Remembering the Sanitation Workers
It was the summer of 1968. I had just finished my junior year of high school and needed a summer job. I was offered a job with a small construction company and began working. Unfortunately, not many weeks into the summer, the company owner came to me and explained that he did not have enough work to keep me employed. However, he offered to find me a job, if I wanted to work. I assured him that I did indeed want to work. He told me to go to the city depot the next morning and they would have a job for me. I arrived at the city depot around 7:00 a.m. and was assigned a job on a truck: it was a garbage truck. The city sanitation workers were on strike that summer and the city needed workers to man the trucks. I spent the rest of the summer collecting garbage that had been piling up for weeks. I can still remember getting home at the end of the day and smelling so foul that my mother would make me take off my clothes in the garage before coming into the house. I spent my summer riding on the back of the garbage truck and carrying garbage from each house in large baskets that hung over my back. It was hot, grueling, dirty work, but it paid $3.00/hour and for a high school junior in 1968, that seemed like big money. It was a summer adventure and when the summer ended, I went back to high school with a little bit of money and a big life lesson.

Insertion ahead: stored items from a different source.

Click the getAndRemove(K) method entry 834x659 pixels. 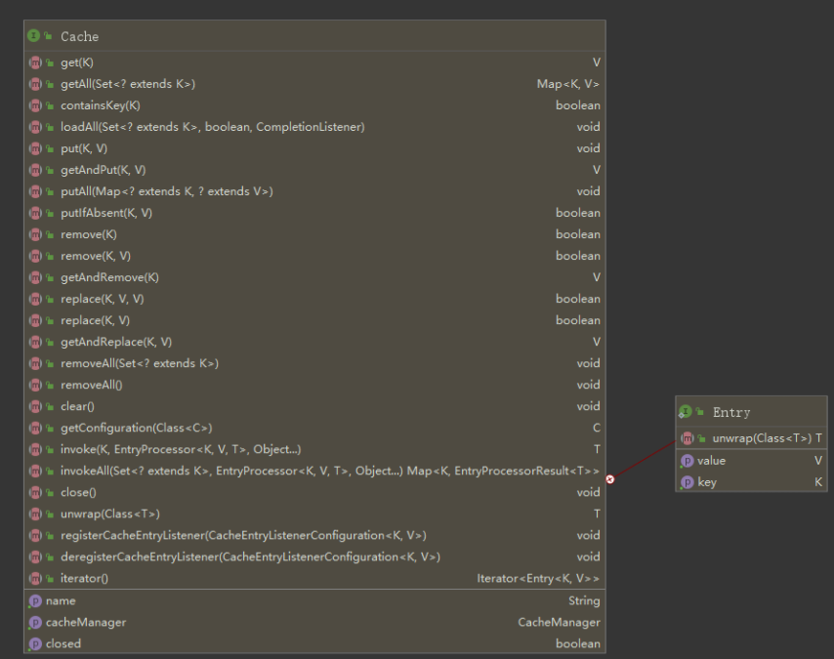tap(109, 277)
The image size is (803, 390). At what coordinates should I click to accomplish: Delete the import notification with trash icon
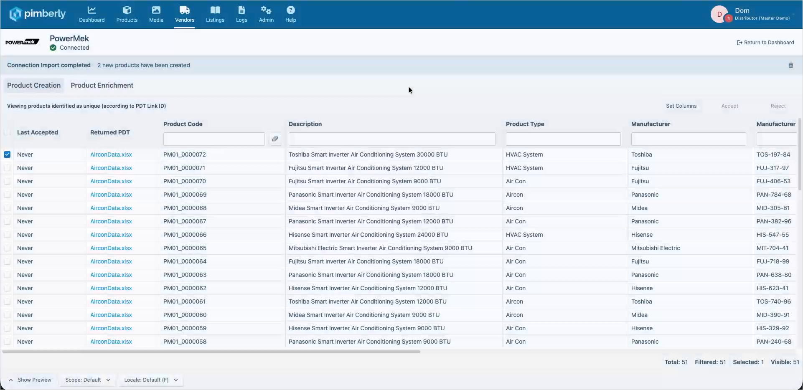[x=790, y=65]
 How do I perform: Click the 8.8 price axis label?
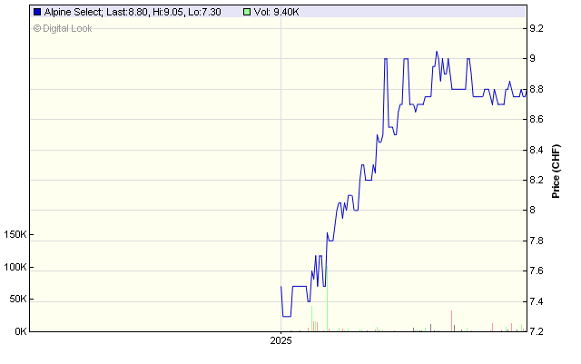tap(537, 89)
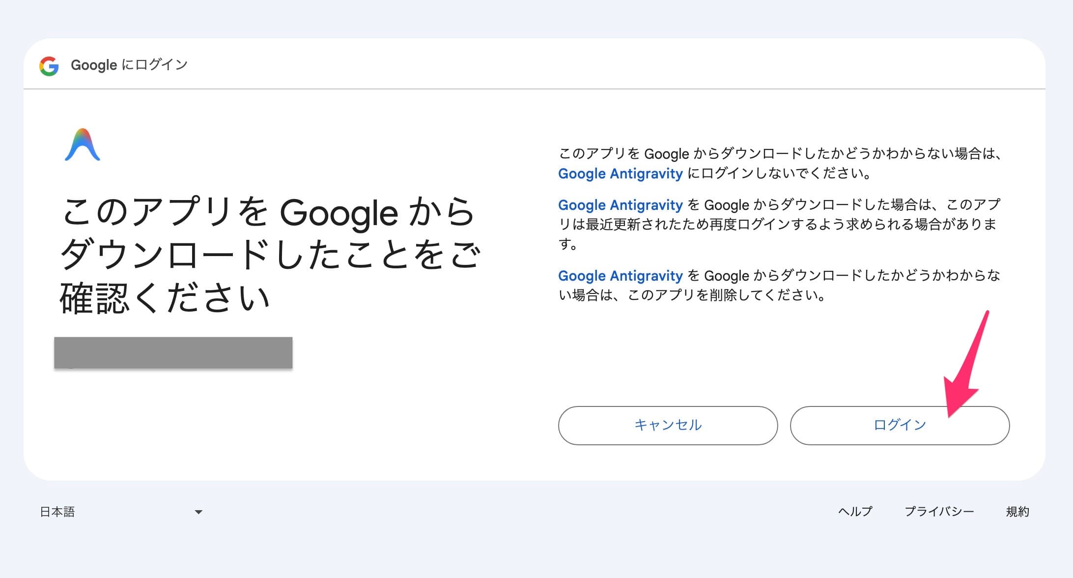
Task: Open the プライバシー link
Action: (940, 512)
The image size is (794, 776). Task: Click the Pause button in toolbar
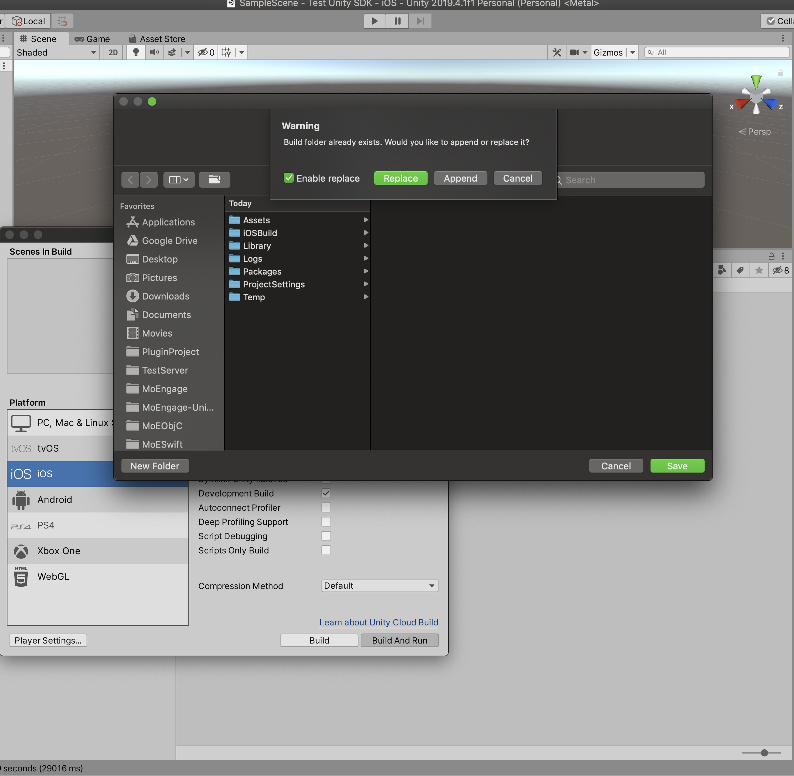[x=397, y=21]
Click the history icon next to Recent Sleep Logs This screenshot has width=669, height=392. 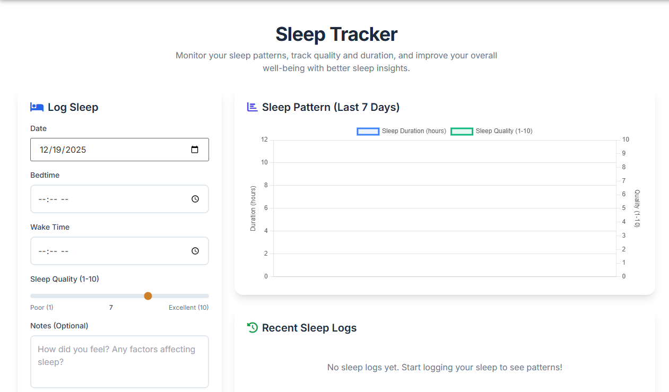(x=252, y=327)
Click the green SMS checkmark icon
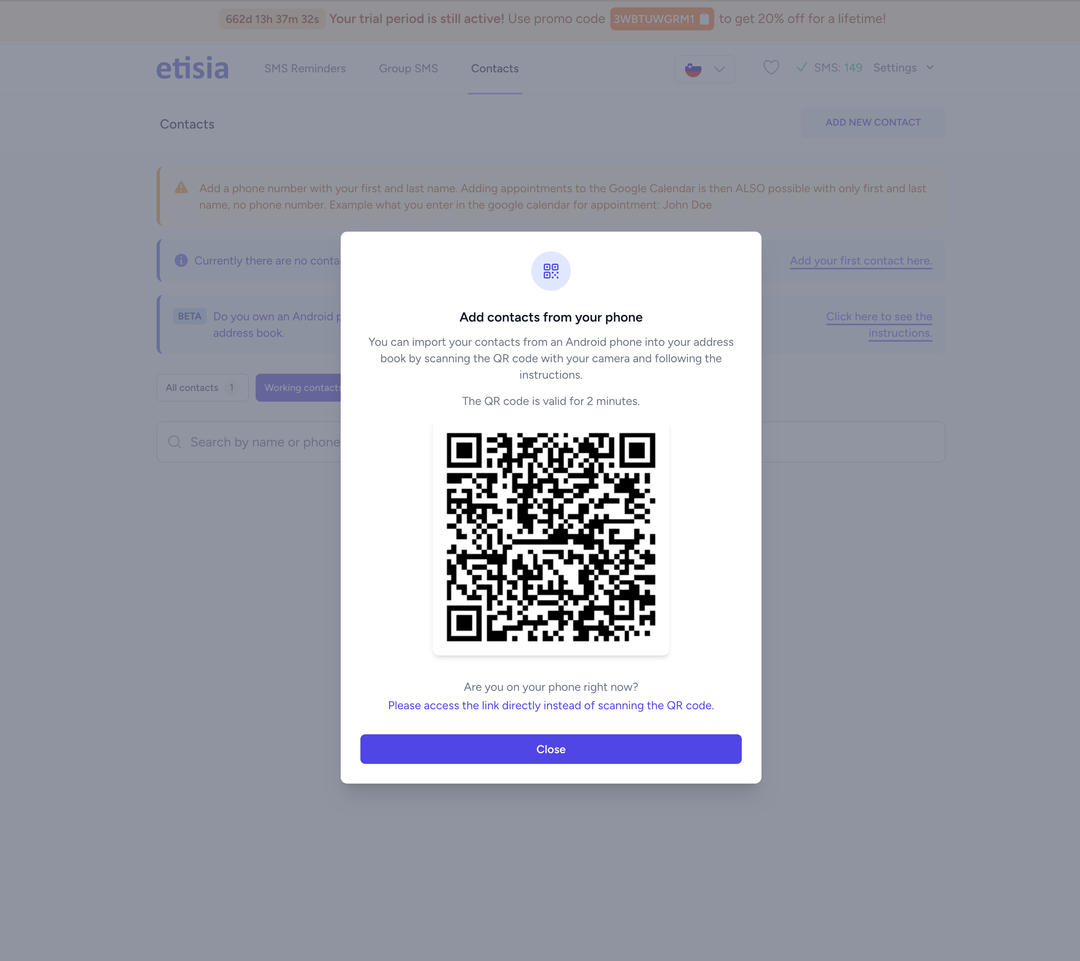Viewport: 1080px width, 961px height. pos(802,67)
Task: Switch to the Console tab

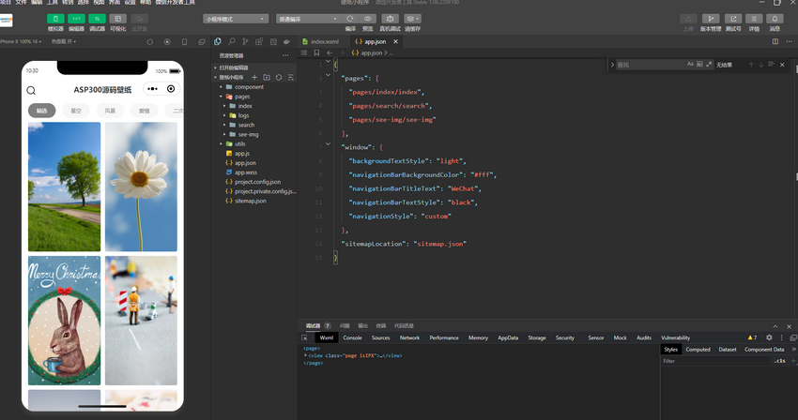Action: (x=352, y=338)
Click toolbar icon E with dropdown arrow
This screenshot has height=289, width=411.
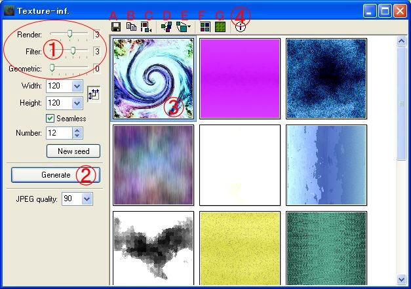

Little did I associate the assassination of Dr. Martin Luther King that April with my summer adventure? Little did I realize that the $3.00/hour that I was making was not a livable wage for the men on strike? Little did I care that my summer job was the life and livelihood of the men on strike? But now, I know and now I care. It is easy to take for granted the people who do the menial tasks in our community. It is also easy to forget that even the sanitation workers have families that they need to feed and deserve a livable wage. I can attest that it can be hot, grueling, dirty work.
1968 was a long time ago, but I can’t see a garbage truck in our community without remembering those days and wishing those workers well.